Arithmetic (in 2's CF)
* ADD S, D
Binary integer addition (Regular). D := D + S;
* ADDQ data, D
Binary integer addition (Quick). D := D + data;
* SUB S, D
Binary integer subtraction (Regular). D := D - S;
* SUBQ data, D
Binary integer subtraction (Quick). D := D - data;
* MULS S, D
Binary integer multiplication (Signed). D.L := D.W * S.W;
* DIVS S, D
Binary integer division (Signed). LSW(D) := D.L DIV S.W;
MSW(D) := D.L MOD S.W;
* NEG D
Binary integer negation (Regular). D := 2's complement of D;
* CLR D
Clear (set to 0). D := 0;
Logic
* NOT D
Logical NOT. D := NOT(D);
* AND S, D
Logical AND. D := D AND S;
* OR S, D
Logical OR. D := D OR S;
* EOR S, D
Logical Exclusive-OR. D := D XOR S;
Shift/rotate
* ASL data, D
Arithmetic Shift Left. D := D SHL data;
* ASR data, D
Arithmetic Shift Right. D := D SHR data where the sign of the new value
of D is the same as that of the previous value
of D;
* ROL data, D
Rotate Left. D := D ROL data;
* ROR data, D
Rotate Right. D := D ROR data;
Comparison
* CMP S, D
Compare. (* Adjust HNZVC according to D - S *)
* TST D
Test. (* Adjust HNZVC according to D *)
Branch
* BRA address
Branch unconditionally. PC := address;
* BVS address
Branch if overflow is set. if V then PC := address;
* BEQ address
Branch if equal. if Z then PC := address;
* BCS address
Branch if carry is set. if C then PC := address;
* BGE address
Branch if greater than or equal. if (N XOR V)' then PC := address;
* BLE address
Branch if less than or equal. if (N XOR V) OR Z then PC := address;
Transfer
* MOVE S, D
Move (Regular). D := S;
* MOVEQ data, D
Move (Quick). D := data;
* EXG S, D
Swap S and D. S <--> D;
* MOVEA address, Ai
Move address to the register Ai. Ai := address;
Others (not in MC68000)
* INP D
Input from keyboard.
* DSP S
Display on terminal (Source and its content).
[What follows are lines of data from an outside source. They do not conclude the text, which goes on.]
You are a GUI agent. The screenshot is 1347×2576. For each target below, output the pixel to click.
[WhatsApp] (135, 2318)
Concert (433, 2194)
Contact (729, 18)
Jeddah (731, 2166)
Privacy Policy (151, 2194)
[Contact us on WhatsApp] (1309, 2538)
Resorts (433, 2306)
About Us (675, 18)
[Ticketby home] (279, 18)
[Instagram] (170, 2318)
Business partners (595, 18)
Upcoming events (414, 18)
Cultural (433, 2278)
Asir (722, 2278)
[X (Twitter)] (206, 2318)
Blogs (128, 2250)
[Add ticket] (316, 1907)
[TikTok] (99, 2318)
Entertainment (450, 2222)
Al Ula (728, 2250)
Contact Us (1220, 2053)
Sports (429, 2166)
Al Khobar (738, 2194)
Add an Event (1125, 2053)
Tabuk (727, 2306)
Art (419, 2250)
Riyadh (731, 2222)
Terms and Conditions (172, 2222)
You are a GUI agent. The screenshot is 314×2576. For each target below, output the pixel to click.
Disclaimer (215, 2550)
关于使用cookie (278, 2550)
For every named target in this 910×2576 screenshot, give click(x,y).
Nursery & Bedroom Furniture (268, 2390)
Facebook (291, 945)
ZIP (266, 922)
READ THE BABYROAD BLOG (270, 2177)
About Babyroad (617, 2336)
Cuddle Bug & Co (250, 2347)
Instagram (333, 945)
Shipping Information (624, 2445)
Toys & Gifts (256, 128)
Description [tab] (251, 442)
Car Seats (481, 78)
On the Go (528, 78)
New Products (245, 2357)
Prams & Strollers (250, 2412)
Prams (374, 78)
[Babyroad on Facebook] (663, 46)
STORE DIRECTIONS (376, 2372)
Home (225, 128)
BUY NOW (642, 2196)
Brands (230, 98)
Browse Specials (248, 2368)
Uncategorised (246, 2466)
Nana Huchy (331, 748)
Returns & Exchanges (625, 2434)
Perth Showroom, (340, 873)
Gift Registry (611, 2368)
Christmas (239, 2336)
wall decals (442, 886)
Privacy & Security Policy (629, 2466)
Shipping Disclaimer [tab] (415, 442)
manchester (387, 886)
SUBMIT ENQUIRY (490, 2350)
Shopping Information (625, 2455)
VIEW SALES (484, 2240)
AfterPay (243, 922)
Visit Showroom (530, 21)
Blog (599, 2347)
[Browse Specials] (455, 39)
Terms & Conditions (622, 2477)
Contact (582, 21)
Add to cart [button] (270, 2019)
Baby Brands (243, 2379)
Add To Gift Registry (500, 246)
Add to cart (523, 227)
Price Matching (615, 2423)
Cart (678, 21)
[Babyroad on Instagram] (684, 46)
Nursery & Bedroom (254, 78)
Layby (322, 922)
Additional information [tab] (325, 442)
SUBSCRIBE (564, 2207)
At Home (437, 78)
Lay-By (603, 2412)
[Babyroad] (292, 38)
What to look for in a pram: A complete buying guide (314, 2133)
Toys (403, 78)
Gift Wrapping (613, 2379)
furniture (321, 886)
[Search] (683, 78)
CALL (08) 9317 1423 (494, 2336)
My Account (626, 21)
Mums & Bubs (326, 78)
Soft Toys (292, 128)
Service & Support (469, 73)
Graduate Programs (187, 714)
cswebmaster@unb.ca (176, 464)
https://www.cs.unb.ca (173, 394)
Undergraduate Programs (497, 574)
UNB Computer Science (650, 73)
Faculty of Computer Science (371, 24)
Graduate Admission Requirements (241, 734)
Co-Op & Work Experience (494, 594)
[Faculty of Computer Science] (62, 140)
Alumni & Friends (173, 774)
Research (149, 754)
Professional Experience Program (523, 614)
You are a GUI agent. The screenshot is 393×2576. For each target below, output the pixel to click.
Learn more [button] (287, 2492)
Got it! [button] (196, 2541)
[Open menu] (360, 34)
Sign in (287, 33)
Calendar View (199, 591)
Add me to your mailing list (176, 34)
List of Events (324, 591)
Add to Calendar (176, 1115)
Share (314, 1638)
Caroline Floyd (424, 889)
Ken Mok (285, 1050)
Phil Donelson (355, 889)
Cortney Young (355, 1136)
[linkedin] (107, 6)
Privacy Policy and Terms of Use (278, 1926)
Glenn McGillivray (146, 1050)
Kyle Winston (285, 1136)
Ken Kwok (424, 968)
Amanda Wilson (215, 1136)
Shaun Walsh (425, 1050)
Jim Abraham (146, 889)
System.out.println("S:", S);
* DSR
Display on terminal the contents of the status bits
(i.e., Display Status Register).
System.out.println("H:",H,"N:",N,"Z:",Z,"V:",V,"C:",C);
* HLT
Halt program. H := True;
Formats
All opcodes are on 16 bits. Opcodes may be of two formats.
- F1 is a format where at
most two ordinary operands are allowed.
- F2 is a format where 1
immediate operand, encoded directly in the
opcode, and at most 1 ordinary operand are allowed.
In format F1, Opref-1
(reference to operand-1) and Opref-2 (reference to operand-2) give
information on operand-1 and operand-2, respectively.
In format F2, Opref-2
(reference to operand-2) gives information on operand-2.
| OpCodeInfo |
Opref-1 | Opref-2 |
+----------+----+----+------+----+------+----+
F1: | O | DS | P
| M1 | N1 | M2 | N2 |
+----------+----+----+------+----+------+----+
| OpCodeInfo |
Opref-1 | Opref-2 |
+----------+----+----+-----------+------+----+
F2: | O | DS | P
| Data | M2 | N2 |
+----------+----+----+-----------+------+----+
* O (5 bits) : Opcode name (i.e., OpName)
* P (1 bit) : Number of operands minus 1
(i.e., NbOper)
(i.e., P = 0 ==> one operand; P = 1 ==> two operands)
As a special case if the number of operands is zero,
then P = 0.
* DS (2 bits) : Size ( i.e., 00 ==> Byte, 01
==> Word, 10 ==> Long Word)
* M1 (3 bits) : Addressing mode of operand-1 (if any)
* N1 (1 bit) : Register number of operand-1
(if any)
(Not considered when M1 = 011)
* M2 (3 bits) : Addressing mode of operand-2 (if any)
* N2 (1 bit) : Register number of operand-2
(if any)
(Not considered when M2 = 011)
* Data (4 bits): 4-bit integer constant (i.e., $0..$F)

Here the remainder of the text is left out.